A, [³H]l-arginine conversion to [³H]l-citrulline was measured under basal conditions or in the presence of HDL or A23187. B, the dose-response to HDL was also assessed. C, eNOS activation was evaluated under basal conditions or in the presence of the HDL fraction or the non-HDL fraction of human serum, or whole serum, or lipoprotein-deficient serum (LPDS) added at equal volumes. D, the responses to HDL and LDL were compared. E, eNOS activation by HDL was assessed in the absence or presence of excess LDL. F, eNOS activation was determined in the presence of HDL or recombinant apoA-I or lipid-free apoA-II purified from human plasma. Values are means ± s.e.m., n = 3-6, * P < 0.05vs. basal. Reprinted with permission from Yuhanna et al. (2001).

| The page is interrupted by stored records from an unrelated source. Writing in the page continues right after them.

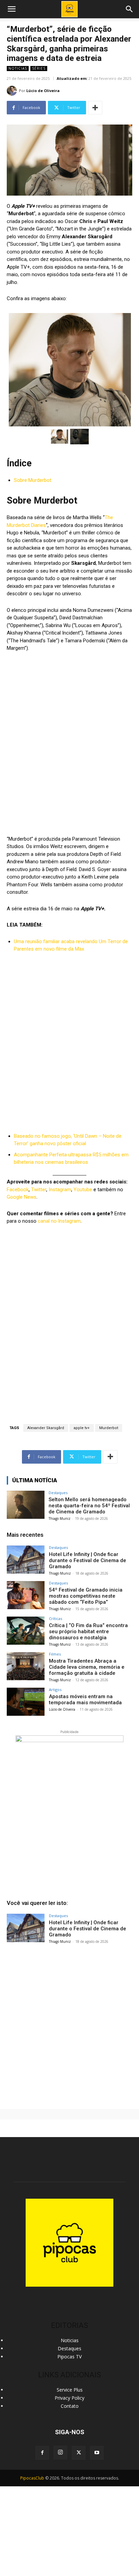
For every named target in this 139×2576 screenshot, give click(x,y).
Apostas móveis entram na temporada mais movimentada (85, 1699)
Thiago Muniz (60, 1518)
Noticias (17, 68)
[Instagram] (60, 2452)
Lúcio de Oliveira (43, 90)
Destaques (58, 1492)
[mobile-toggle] (11, 9)
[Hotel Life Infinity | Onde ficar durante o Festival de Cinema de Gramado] (26, 1560)
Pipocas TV (69, 2356)
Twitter (38, 1189)
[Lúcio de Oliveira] (13, 91)
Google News (21, 1197)
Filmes (55, 1654)
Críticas (55, 1618)
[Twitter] (78, 2453)
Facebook (18, 1189)
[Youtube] (97, 2453)
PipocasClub (32, 2478)
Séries (39, 68)
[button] (129, 9)
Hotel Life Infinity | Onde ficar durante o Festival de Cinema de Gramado (87, 1560)
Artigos (55, 1689)
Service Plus (70, 2389)
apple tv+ (82, 1428)
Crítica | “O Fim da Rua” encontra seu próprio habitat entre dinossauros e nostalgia (88, 1631)
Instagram (60, 1189)
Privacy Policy (69, 2398)
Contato (70, 2406)
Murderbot (108, 1428)
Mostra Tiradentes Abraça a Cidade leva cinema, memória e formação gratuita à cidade (86, 1667)
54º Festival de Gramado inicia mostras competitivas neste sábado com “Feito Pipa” (85, 1596)
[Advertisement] (69, 2024)
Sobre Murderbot (32, 480)
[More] (95, 107)
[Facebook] (42, 2453)
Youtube (83, 1189)
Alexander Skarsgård (45, 1428)
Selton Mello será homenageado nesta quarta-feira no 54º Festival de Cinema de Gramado (89, 1505)
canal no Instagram (59, 1221)
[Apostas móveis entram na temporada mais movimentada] (26, 1702)
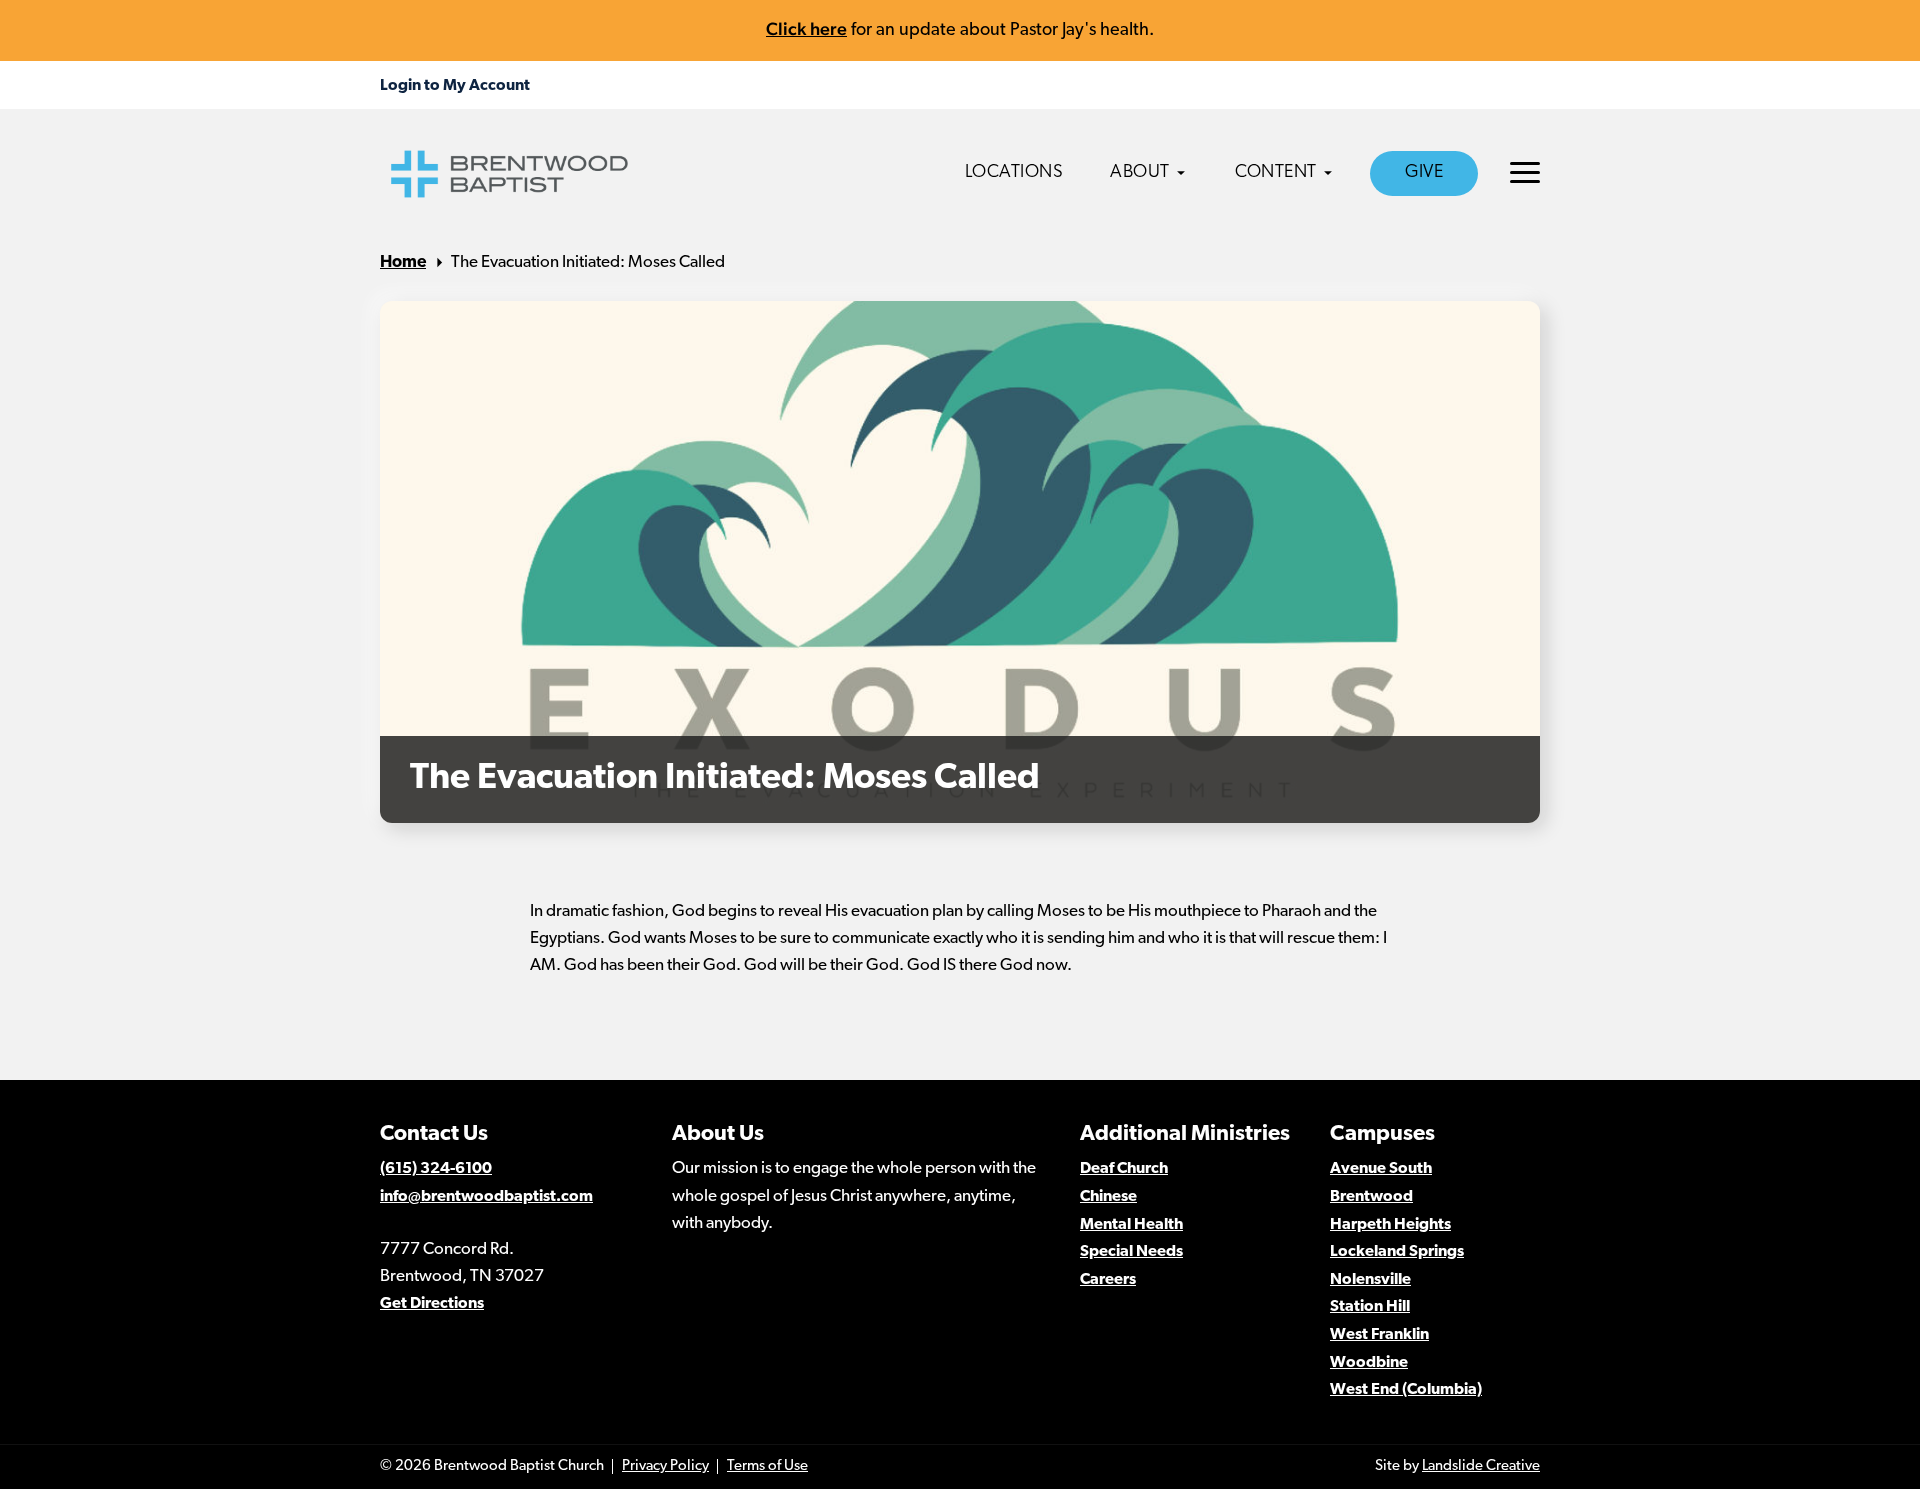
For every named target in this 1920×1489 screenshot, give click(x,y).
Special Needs (1131, 1252)
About (1140, 173)
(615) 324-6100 (436, 1169)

Figure 7. HDL enhances endothelial NO production in aortae from wild-type mice, but not in aortae from homozygous SR-BI null mutant mice

A, following precontraction of rings of thoracic aortae from wild-type CD-1 mice with phenylephrine (arrow), direct relaxation responses to control buffer (CON), HDL at 10 µg ml⁻¹ (open arrowhead) or 25 µg ml⁻¹ (filled arrowhead), HDL with prior l-NAME treatment, or HDL with endothelium-denuded (- ENDO) rings were evaluated. B, cumulative findings (means ± s.e.m., for maximal relaxation to 25 µg ml⁻¹ HDL in n = 10, 10, 3 and 5 studies, respectively, which were performed as in A. C, HDL augments the relaxation response to acetylcholine (Ach) in aortae from wild-type CD-1 mice. Studies were performed in control rings (open circles) and rings exposed to HDL (filled circles). D, the direct effects of control buffer (CON) or HDL were tested on phenylephrine-contracted rings of thoracic aortae from wild-type 129/C57BL/6 mice (SR-BI^+/+) or homozygous null mutant mice (SR-BI^-/-) mice. E, rings of thoracic aortae from SR-BI^+/+ or SR-BI^-/- mice were precontracted with phenylephrine, and the response to Ach was determined before and after exposure to HDL. In C, D and E, values are means ± s.e.m., and a minimum of 4 rings from 4 different mice were studied in each group. * P < 0.05vs. no HDL. Reprinted with permission from Yuhanna et al. (2001).